- _Brano_:
In tutti questi anni però nulla è cambiato, neanche un piccolo passo, e dalle foto in bianco e nero del primo museo dell’olocausto nei territori occupati, si è passati alle “colorate” bombe al fosforo che l’esercito israeliano usa per illuminare le notti buie della Striscia di Gaza, ormai senza né acqua né energia elettrica. Potrebbe essere una valida alternativa alle centrali nucleari per la fornitura di energia elettrica anche nel nostro paese.

A parte la facile ironia, c’è da dire che i morti palestinesi sono saliti a 6.807 dall’inizio della seconda Intifada il 28 settembre del 2000 (dato aggiornato alle ore 16 del 22 aprile 2009, Fonte: AFP). L’ultimo “sprint” si è avuto con l’operazione militare israeliana, iniziata il 27 dicembre 2008 e durata circa un mese, che ha causato da sola circa 2000 morti tra i civili palestinesi.

- _Materiale estratto_:
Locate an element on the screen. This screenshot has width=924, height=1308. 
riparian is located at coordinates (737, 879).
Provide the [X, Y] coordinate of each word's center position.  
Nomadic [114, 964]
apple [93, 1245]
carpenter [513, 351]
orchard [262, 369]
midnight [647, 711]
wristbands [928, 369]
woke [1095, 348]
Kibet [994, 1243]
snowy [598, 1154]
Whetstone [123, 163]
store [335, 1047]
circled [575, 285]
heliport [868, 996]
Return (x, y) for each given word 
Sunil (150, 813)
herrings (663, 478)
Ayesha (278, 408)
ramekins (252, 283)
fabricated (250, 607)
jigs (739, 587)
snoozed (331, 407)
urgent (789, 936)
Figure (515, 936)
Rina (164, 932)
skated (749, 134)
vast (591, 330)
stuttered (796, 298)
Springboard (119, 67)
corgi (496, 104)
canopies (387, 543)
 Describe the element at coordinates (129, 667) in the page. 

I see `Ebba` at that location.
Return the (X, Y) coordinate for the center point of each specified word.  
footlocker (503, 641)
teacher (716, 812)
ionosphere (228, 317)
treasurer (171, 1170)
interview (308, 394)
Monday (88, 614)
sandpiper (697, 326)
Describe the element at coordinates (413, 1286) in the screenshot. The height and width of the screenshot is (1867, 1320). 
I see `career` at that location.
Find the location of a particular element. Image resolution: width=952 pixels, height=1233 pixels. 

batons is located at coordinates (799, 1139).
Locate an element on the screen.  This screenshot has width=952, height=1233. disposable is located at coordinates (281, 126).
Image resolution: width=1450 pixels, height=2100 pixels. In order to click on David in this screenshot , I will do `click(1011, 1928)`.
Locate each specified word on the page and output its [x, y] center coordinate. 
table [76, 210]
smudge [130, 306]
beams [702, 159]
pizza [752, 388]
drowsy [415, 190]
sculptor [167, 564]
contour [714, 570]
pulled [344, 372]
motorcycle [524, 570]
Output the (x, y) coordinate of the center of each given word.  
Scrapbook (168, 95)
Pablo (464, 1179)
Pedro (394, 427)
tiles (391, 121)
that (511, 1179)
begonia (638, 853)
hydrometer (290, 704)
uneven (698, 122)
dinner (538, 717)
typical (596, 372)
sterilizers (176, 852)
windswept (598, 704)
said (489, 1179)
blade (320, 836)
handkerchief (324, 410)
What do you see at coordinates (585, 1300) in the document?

- _Consegna_:
Elenca tutte le date complete (giorno, mese e anno) presenti nel brano.

- _Soluzione_:
- 28 settembre del 2000
- 22 aprile 2009
- 27 dicembre 2008